Он и Тарановский провели в школе ещё с полчаса, они договорились, что ребята организуют бригаду и будут каждый день выходить на работу, пропалывая улицу за улицей, райком обеспечит их трактором, плугом и культиватором, и Пронин даже пообещал договориться с правлением Улыбинского колхоза об оплате этой работы, трудодни, конечно, начисляться не будут, но колхоз сделает что-либо полезное для школы, пополнит библиотеку или приобретёт спортивный инвентарь.
На том и разошлись, Пронин и комсомольцы из школы № 93 как будто были удовлетворены друг другом и даже Тарановский изволил перейти черту, отделявшую его от рядовых комсомольцев, и обещал почаще приходить в школу.
Иван Николаевич твёрдо рассчитывал выбраться вечером в МТС, но едва он вернулся в райком, как ему доложили, что из прокуратуры дважды уже звонили. Матвеев повсюду разыскивал Пронина и просил, как только тот где-либо обнаружится, немедленно связать секретаря райкома с прокуратурой.
– Ну, что ж, соединяйте, – сказал Иван Николаевич. – Видно, стряслось что-нибудь.
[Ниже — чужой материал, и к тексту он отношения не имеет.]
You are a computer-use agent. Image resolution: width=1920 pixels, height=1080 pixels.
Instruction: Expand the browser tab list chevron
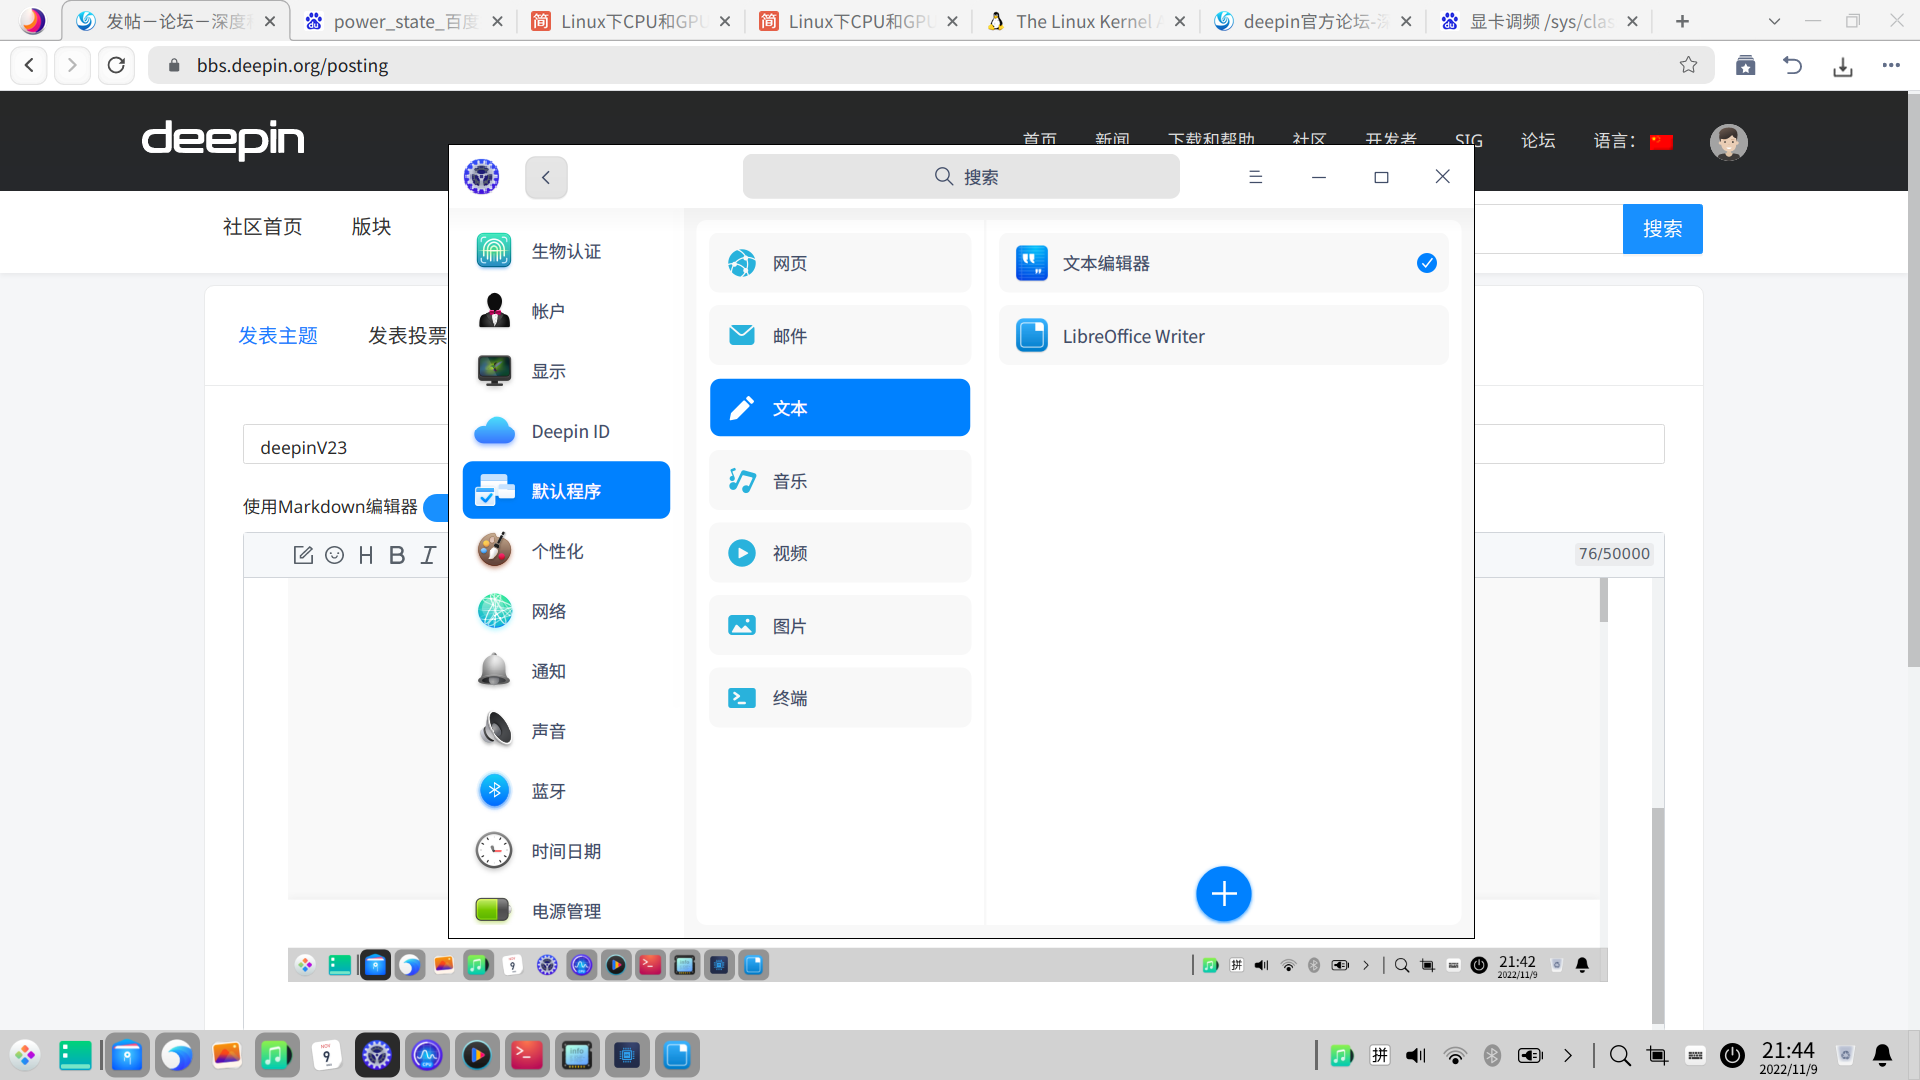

Матвеев любил рисоваться своим равнодушием к трагедиям жизни, ему нравилось стоять как бы над всем, что попадало в орбиту его внимания, но на этот раз его обычная сдержанность изменила ему, в голосе его звучал мальчишеский фальцет и он торопился, не договаривая отдельные фразы.
– Иван Николаевич? Разрешите, я сейчас к вам? Дело оборачивается куда интереснее, чем мы предполагали. Тут уж не уголовщиной пахнет, а похлеще. Необходимо посоветоваться. То самое дело, о котором мы с вами не знали, что и думать.
Пронин догадался что речь идёт о смерти Савельева и что, по-видимому, появилось какое-то обстоятельство, которое проливает свет на тайну этой смерти, – по-видимому, это было такое обстоятельство, о котором следовало поставить в известность секретаря райкома партии, но и помимо этого возбудили в Пронине профессиональный интерес старого чекиста.
– Приходи, товарищ Матвеев, – сказал он. – Какие могут быть разговоры.
Он понимал, что разговор с Матвеевым может оказаться очень серьёзным, и не желал обмануть ребят в школе…
Эта вечная невозможность секретаря райкома сразу разорваться на несколько частей!